C’è un sospettato per l’omicidio del napoletano avvenuto in un ristorante in Messico, si tratterebbe di un italiano che avrebbe agito per vendetta. La salma dell’uomo intanto è rimasta bloccata per ore nella Dogana di Napoli

Per oltre 7 ore è rimastabloccata nella dogana di Napoli la salma di Salvatore De Stefano, l’imprenditore ucciso lo scorso 4 aprile in Messico, e il suo funerale, previsto per stamani si celebrerà nel pomeriggio.
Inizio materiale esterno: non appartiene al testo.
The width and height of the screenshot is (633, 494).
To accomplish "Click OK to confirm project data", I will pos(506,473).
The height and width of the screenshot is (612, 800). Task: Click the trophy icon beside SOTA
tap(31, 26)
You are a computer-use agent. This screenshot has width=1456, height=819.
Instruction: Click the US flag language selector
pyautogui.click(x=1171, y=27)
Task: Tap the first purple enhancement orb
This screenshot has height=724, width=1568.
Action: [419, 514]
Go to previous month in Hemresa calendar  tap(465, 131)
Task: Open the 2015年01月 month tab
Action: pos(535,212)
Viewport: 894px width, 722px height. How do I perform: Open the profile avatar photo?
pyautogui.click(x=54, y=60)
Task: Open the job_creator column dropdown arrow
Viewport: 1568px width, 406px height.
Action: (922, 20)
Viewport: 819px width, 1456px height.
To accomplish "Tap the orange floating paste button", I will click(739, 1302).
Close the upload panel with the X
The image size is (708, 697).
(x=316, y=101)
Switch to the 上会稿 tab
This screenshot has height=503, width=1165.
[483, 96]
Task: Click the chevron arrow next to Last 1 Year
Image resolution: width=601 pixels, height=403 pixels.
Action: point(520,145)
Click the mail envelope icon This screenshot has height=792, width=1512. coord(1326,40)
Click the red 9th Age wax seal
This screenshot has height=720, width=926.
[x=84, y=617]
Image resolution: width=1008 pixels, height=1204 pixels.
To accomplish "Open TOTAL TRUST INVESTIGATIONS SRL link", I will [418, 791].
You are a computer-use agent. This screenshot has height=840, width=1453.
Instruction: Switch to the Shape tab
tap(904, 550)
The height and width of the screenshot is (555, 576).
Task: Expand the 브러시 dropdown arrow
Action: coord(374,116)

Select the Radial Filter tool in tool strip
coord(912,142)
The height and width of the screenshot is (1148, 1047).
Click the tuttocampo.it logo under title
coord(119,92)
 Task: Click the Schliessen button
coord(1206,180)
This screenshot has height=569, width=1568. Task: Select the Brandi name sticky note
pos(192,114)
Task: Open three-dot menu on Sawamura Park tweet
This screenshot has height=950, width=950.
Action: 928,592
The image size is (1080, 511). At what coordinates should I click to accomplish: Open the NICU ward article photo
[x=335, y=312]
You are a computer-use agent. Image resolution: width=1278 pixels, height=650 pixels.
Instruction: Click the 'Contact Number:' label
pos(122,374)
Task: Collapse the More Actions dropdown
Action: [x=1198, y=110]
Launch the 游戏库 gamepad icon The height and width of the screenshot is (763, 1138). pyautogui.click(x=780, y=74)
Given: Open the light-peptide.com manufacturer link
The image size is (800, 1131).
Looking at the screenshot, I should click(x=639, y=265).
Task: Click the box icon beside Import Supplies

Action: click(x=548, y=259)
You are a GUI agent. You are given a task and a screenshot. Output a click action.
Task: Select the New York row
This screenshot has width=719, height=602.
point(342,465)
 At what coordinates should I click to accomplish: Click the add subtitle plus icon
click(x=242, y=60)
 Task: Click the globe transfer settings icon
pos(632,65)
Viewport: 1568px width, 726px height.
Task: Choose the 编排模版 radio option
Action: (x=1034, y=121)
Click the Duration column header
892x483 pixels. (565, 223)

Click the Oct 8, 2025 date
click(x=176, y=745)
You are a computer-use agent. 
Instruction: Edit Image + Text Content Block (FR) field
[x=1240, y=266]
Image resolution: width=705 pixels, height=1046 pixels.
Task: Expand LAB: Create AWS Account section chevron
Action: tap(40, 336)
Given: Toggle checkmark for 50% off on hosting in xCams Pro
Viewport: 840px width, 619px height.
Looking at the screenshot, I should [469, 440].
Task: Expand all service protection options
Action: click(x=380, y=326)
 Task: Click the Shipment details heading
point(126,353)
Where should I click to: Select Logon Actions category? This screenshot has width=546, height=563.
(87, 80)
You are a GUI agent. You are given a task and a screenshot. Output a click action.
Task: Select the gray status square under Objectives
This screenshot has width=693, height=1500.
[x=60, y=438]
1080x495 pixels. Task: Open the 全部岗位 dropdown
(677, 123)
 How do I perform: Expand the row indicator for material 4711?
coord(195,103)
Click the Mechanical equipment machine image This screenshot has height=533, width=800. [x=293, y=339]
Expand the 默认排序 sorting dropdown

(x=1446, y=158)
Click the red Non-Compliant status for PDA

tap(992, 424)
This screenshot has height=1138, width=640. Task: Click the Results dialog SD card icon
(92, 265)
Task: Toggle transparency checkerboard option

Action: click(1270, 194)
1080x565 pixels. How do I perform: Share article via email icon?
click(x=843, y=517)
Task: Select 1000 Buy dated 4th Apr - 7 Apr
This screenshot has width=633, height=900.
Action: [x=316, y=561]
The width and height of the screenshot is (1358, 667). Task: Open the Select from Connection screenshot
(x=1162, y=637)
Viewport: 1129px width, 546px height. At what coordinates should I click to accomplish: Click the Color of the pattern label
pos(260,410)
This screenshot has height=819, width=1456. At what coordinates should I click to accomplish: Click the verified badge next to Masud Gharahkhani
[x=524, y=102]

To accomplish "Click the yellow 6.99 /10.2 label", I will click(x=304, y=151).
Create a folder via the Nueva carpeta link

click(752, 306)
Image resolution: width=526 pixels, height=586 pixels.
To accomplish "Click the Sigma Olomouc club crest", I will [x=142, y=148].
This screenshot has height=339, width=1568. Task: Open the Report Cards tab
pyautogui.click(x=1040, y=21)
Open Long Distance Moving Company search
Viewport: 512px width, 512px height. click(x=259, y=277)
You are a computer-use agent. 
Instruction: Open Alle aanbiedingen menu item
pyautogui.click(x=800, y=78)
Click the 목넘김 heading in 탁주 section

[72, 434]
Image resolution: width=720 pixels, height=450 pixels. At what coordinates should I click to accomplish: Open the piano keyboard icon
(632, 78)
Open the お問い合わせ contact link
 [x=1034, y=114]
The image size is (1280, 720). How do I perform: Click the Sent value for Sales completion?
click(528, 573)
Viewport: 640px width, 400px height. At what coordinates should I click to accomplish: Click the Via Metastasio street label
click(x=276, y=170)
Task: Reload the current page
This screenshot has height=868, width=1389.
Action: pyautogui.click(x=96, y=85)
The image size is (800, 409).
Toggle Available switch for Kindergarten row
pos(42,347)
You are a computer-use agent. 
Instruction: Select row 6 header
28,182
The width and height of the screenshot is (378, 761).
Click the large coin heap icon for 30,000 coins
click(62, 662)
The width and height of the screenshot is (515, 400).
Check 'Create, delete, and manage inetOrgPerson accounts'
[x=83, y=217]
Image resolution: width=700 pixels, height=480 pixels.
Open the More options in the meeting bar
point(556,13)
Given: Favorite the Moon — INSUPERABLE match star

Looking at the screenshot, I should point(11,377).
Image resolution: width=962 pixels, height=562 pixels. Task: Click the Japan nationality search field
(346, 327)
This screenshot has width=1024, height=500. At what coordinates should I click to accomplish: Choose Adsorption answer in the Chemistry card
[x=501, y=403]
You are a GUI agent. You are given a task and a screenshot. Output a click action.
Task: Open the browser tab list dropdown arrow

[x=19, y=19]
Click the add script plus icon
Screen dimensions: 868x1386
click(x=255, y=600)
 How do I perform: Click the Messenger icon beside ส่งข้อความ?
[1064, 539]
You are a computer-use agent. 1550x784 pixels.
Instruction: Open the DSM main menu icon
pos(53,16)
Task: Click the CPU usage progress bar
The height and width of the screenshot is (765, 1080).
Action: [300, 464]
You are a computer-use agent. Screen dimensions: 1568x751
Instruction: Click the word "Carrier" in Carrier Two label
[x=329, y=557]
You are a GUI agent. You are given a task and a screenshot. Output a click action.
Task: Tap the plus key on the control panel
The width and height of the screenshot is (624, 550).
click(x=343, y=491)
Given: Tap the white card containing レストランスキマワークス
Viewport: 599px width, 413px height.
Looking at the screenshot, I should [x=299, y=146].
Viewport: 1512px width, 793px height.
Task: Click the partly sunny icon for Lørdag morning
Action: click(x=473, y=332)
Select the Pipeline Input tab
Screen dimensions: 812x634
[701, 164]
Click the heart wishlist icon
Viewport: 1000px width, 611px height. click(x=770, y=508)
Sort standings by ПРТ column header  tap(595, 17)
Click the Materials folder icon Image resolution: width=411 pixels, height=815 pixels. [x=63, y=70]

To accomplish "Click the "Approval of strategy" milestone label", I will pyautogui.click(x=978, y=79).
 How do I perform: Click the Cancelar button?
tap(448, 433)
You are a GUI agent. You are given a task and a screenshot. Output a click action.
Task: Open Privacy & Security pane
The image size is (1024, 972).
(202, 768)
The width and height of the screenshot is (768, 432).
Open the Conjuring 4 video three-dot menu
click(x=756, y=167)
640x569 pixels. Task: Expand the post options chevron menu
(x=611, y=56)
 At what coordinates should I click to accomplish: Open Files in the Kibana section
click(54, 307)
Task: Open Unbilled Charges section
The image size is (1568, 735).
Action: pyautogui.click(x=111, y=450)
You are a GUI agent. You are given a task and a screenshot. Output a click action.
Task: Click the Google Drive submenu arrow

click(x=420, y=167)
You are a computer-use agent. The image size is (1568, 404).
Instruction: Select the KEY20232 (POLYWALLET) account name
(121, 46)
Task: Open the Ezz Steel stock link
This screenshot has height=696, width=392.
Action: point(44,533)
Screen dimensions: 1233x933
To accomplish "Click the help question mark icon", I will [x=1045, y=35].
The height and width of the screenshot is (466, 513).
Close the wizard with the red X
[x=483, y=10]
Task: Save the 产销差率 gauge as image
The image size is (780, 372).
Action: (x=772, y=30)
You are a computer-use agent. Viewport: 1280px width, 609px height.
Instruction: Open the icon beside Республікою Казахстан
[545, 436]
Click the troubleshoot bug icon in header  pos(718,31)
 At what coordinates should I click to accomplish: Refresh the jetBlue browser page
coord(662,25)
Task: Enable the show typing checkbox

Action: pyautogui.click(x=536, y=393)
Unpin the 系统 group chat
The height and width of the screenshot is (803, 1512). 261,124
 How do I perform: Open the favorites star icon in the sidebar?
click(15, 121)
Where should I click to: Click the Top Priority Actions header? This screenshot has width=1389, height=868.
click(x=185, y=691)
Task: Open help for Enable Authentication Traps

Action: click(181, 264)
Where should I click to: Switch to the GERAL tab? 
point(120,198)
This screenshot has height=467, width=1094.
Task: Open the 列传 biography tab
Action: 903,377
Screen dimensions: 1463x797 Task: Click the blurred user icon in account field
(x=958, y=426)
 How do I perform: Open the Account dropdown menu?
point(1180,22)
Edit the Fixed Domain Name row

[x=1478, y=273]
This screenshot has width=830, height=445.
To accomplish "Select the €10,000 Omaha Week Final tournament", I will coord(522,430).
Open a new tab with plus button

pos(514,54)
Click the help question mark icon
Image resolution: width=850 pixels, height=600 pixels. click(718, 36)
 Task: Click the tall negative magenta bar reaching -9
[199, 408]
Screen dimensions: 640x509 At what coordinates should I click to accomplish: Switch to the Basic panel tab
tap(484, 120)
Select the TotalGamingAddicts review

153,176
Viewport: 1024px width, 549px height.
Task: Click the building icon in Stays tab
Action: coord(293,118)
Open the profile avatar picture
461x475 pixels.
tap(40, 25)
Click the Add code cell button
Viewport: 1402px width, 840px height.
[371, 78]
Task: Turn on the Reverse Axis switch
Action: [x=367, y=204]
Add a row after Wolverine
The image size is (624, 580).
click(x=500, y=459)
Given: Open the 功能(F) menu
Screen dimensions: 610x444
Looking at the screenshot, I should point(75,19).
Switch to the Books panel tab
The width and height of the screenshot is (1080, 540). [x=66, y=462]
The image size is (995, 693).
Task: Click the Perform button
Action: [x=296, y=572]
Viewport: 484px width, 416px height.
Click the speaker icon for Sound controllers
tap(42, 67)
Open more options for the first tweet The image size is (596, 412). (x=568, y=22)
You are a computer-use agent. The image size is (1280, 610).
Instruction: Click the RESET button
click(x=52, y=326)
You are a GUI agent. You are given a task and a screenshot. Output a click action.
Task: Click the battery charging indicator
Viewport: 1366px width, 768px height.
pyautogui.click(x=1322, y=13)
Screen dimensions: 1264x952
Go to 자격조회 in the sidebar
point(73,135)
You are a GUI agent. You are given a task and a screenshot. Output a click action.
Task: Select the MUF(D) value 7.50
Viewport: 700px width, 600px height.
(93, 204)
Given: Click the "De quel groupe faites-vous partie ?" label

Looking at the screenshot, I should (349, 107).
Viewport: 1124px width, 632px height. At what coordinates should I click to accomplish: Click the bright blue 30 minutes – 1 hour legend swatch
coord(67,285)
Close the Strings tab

L’intoppo riconducibile a problemi riscontrati dalla Dogana di Napoli sui alcuni certificati: la salma di Salvatore, partita venerdì scorso da Città del Messico, ha fatto scalo a Monaco ed è giunta ieri in Italia. “Mio fratello non é un pacco postale, – dice Rossella, sorella di Salvatore, assistita dall’avvocato Gennaro Demetrio Paipais che è in contatto con la Farnesina – oltre al dolore dobbiamo ora sopportare anche la mortificazione”. Sul fronte delle indagini, intanto, secondo quanto si apprende, i sospetti degli inquirenti cadrebbero su un altro italiano che, potrebbe avere agito per vendetta, forse legata alle attività imprenditoriali della vittima. “Non risulterebbe nessuna relazione tra l’omicidio le paventate truffe dei generatori”, afferma Paipais.